** start MATERIALS PROVIDED **

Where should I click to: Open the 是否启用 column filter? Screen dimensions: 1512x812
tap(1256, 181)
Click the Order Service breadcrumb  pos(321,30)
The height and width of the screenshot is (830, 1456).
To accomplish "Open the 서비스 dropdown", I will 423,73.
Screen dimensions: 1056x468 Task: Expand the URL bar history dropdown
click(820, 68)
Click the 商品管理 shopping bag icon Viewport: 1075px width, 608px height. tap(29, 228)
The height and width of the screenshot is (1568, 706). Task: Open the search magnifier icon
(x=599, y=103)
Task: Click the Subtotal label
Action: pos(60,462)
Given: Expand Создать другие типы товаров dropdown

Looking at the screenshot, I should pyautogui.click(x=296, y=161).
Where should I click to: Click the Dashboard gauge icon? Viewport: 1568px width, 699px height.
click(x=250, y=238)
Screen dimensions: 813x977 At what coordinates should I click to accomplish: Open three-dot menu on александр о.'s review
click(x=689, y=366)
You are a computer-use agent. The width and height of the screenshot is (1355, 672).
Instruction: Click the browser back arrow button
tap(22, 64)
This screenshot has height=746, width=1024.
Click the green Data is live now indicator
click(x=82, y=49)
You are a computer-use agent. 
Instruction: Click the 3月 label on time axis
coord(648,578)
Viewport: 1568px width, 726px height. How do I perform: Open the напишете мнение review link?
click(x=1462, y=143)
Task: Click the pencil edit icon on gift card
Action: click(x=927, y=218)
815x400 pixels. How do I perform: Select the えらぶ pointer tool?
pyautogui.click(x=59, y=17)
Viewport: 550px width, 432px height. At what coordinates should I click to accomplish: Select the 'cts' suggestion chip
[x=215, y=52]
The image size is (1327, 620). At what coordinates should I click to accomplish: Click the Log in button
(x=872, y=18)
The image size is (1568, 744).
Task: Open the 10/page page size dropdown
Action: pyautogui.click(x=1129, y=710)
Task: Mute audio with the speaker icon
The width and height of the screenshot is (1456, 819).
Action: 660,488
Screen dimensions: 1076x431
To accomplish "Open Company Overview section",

** end MATERIALS PROVIDED **

- _WHAT IS EXPECTED_
Show each line of the rows above that contains the string "Where". Case counts.

- _CORRECT ANSWER_
Where should I click to: Open the 是否启用 column filter? Screen dimensions: 1512x812
Where should I click to: Click the Dashboard gauge icon? Viewport: 1568px width, 699px height.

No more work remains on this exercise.